··· RECORDS SUPPLIED ···

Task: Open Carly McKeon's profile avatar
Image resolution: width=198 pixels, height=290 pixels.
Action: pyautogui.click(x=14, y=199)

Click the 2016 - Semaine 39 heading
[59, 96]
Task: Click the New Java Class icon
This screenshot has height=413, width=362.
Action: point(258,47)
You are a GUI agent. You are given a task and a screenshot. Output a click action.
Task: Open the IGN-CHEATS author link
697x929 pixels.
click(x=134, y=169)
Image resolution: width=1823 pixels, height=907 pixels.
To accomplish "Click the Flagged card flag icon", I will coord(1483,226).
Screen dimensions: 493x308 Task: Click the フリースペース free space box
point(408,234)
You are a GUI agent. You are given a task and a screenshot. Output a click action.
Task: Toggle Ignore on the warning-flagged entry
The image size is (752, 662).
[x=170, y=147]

···
··· RECORDS SUPPLIED ···

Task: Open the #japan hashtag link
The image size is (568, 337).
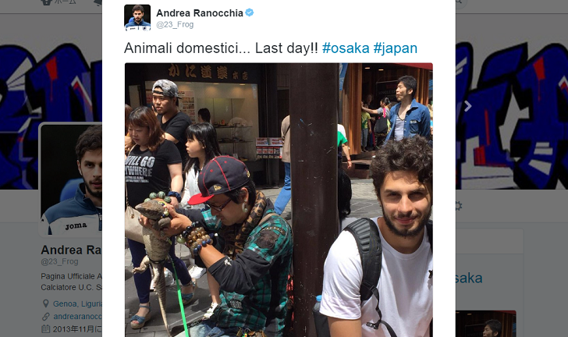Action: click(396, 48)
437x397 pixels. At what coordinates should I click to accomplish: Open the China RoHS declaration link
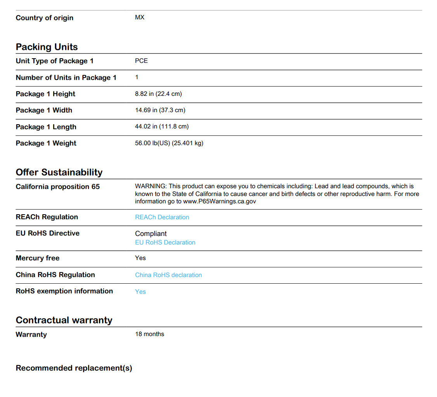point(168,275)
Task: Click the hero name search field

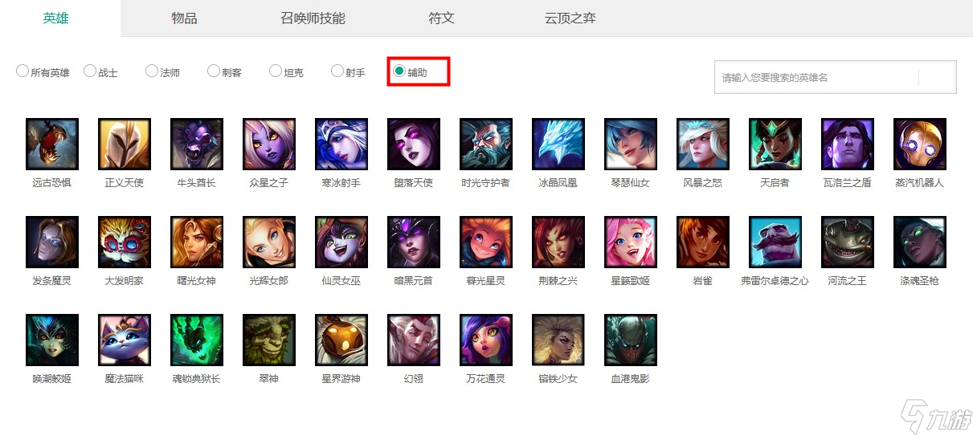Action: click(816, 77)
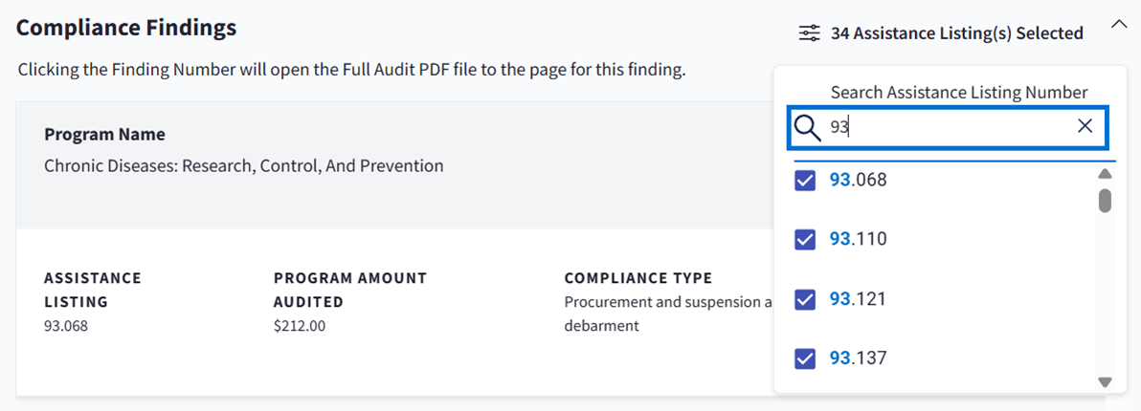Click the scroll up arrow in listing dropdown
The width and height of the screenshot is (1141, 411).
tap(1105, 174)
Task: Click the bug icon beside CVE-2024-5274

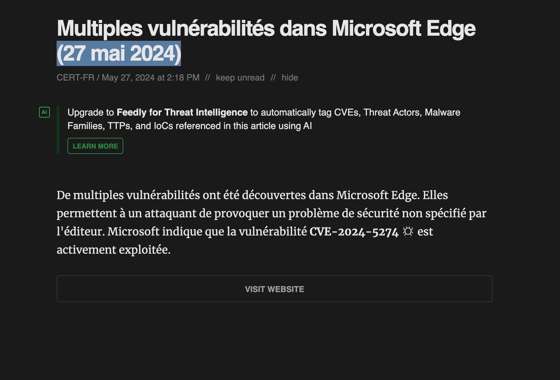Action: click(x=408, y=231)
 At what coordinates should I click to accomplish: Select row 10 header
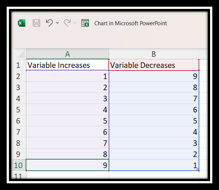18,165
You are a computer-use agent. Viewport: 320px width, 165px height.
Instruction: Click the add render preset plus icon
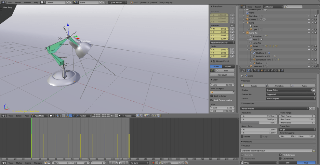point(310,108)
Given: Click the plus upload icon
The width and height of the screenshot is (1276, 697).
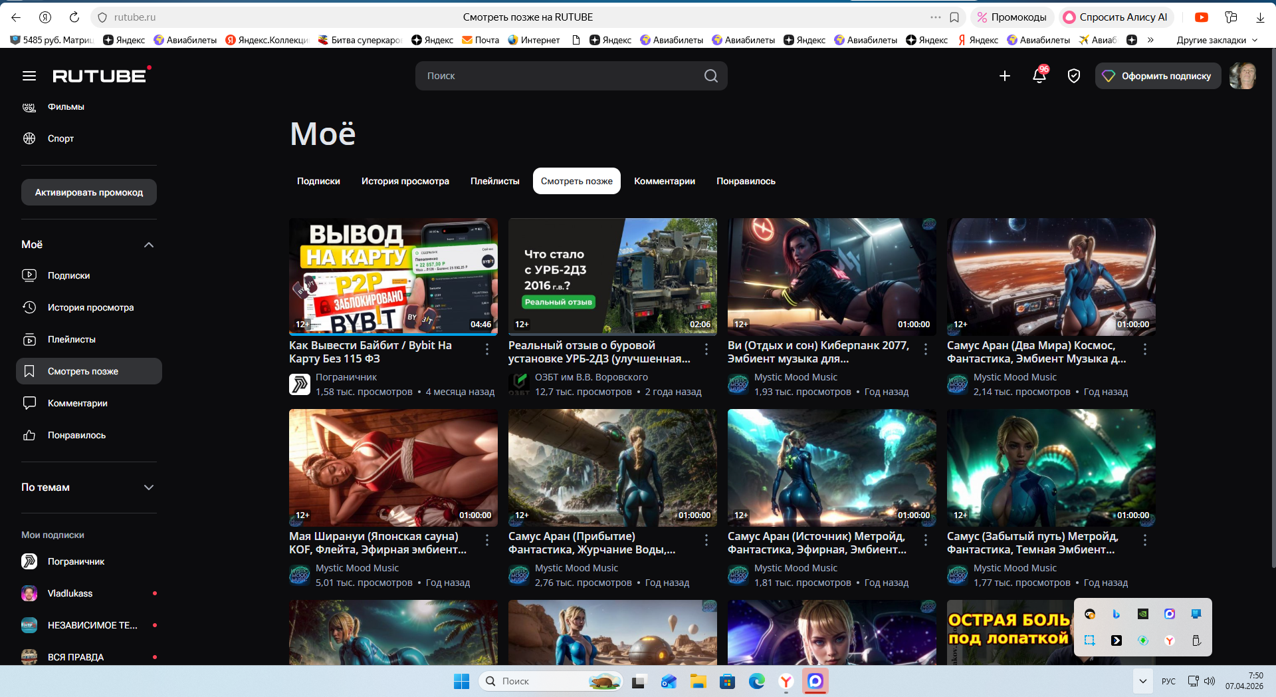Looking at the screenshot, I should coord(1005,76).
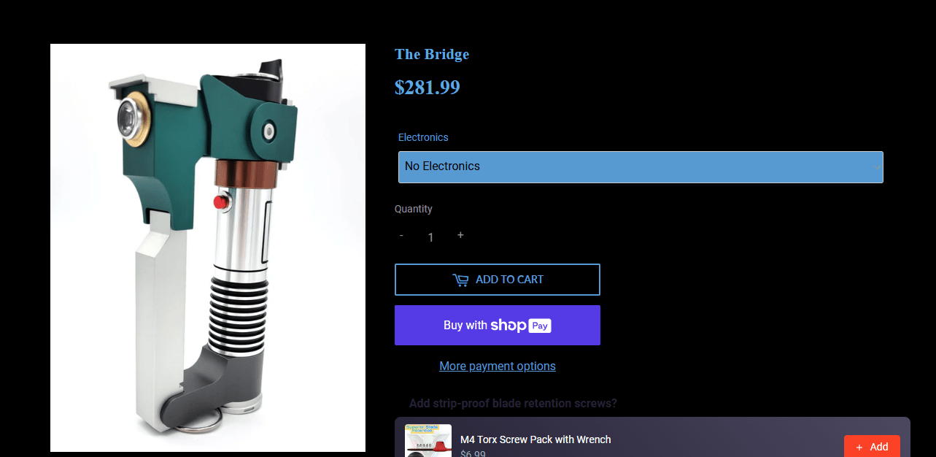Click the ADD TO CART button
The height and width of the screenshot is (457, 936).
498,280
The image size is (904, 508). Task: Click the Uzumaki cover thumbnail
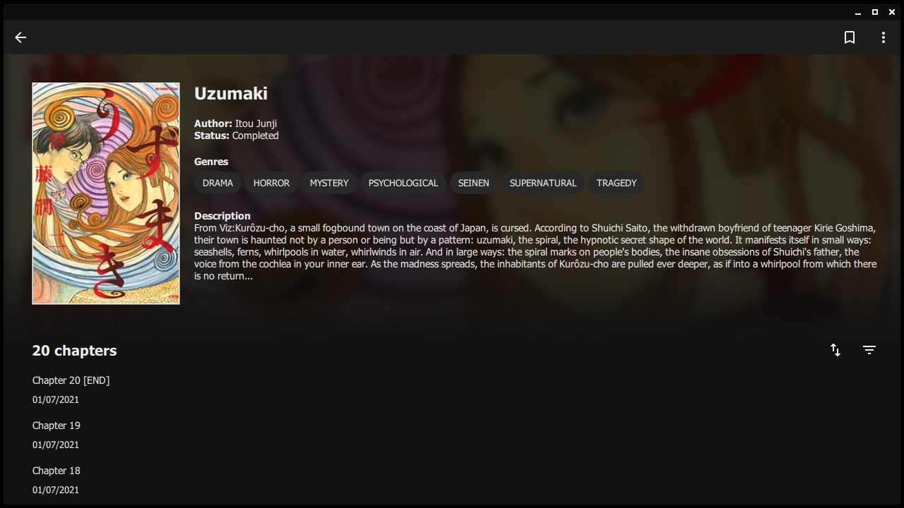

···

> **WHAT THE EXERCISE ASKS**
Both boundary lines included, write out word for word only the lines above from the one containing "The image size is (568, 337)." to the one containing "The image size is (904, 508).", leaving out any pictures.

> **TASK RESPONSE**
The image size is (568, 337).
Action: click(396, 48)
437x397 pixels. At what coordinates should I click to accomplish: Open the China RoHS declaration link
point(168,275)
Task: Click the hero name search field

Action: click(816, 77)
Click the scroll up arrow in listing dropdown
The width and height of the screenshot is (1141, 411).
tap(1105, 174)
Task: Click the bug icon beside CVE-2024-5274

Action: click(x=408, y=231)
 At what coordinates should I click to accomplish: Select row 10 header
18,165
You are a computer-use agent. Viewport: 320px width, 165px height.
Instruction: Click the add render preset plus icon
point(310,108)
Given: Click the plus upload icon
The width and height of the screenshot is (1276, 697).
Looking at the screenshot, I should coord(1005,76).
Click the ADD TO CART button
The height and width of the screenshot is (457, 936).
498,280
The image size is (904, 508). Task: Click the Uzumaki cover thumbnail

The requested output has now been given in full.